UPDATE: The Denver City Council unanimously passed the law Aug. 26, meaning electric scooters are now allowed on any city streets that allow bicycles, no matter the speed limit or whether a bicycle lane is present.
Denver Public Works hopes to refine the role of scooters on city streets by aligning them with bicycles.
The tweak to an existing law will, among other things, legalize storing scooters alongside curbs unofficially reserved for parked cars.
Locals can already park bikes on unmetered blocks as if it were a car but it’s uncommon without a bike corral (a cluster of on-street bike racks) to secure them with. However, scooter-share and bike-share vehicles lock without racks.

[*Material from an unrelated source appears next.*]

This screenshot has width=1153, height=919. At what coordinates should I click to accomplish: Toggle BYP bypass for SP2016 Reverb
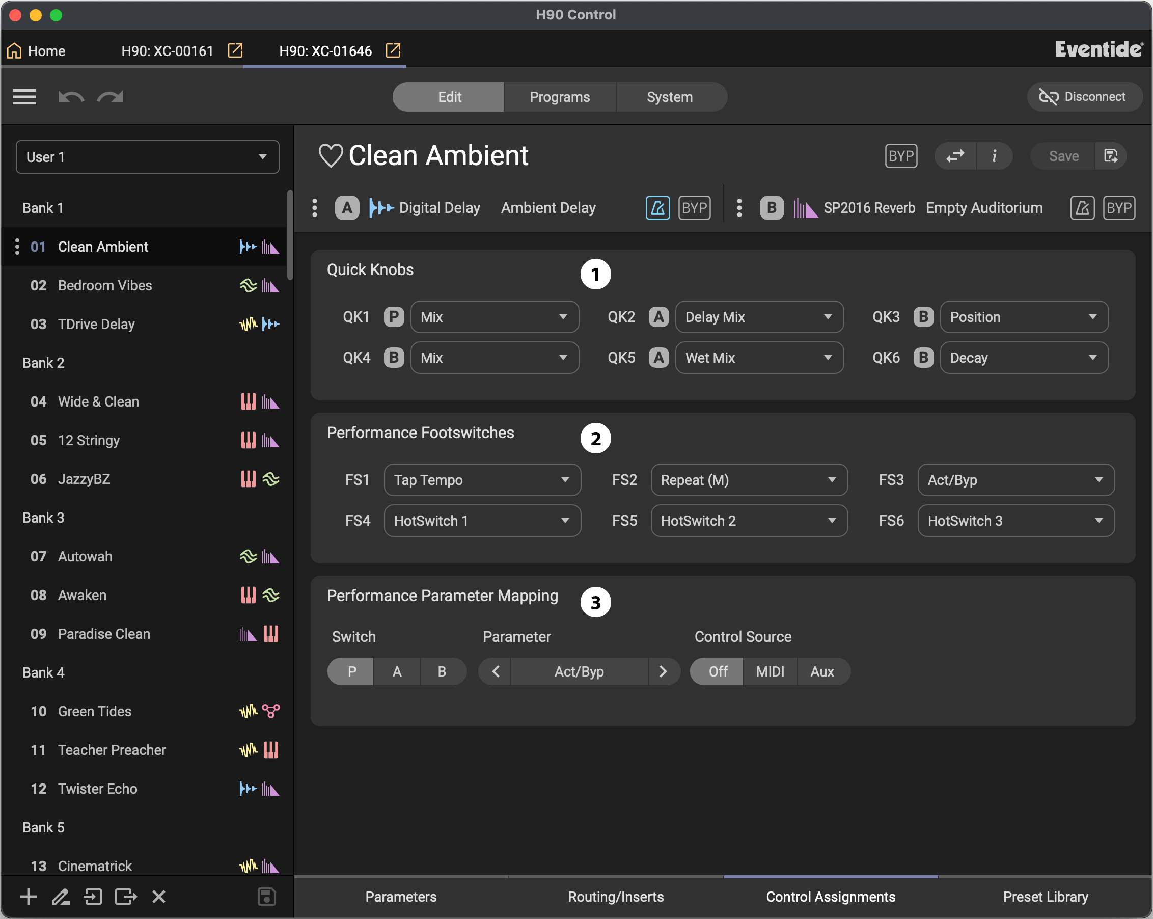pyautogui.click(x=1119, y=208)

Like bikes, scooters will be allowed on sidewalks with a max speed limit of 6 mph, but only when riders are within a block of their destination or origin.
Scooters are popular in Denver, with nearly 6,000 trips taken per day, according to DPW. Blocking sidewalks is a common complaint. There’s no telling if people will store the machines curbside instead of impeding the sidewalk, but the proposed ordinance clearly allows it.
Aside from clarifying parking rules, the ordinance generally aligns the rights of scooter riders with those of bicyclists and e-bicyclists, meaning they are allowed on all the same roads. The law bans electric scooters on highways, because apparently that had to be spelled out.
Finally, no skitchin’! Skitchin’ is when you hold on to other moving vehicles. It is also a beloved Sega Genesis game.
The streets department presented the proposed changes to the Denver City Council’s transportation committee Tuesday. The full city council will vote at its legislative meeting Monday.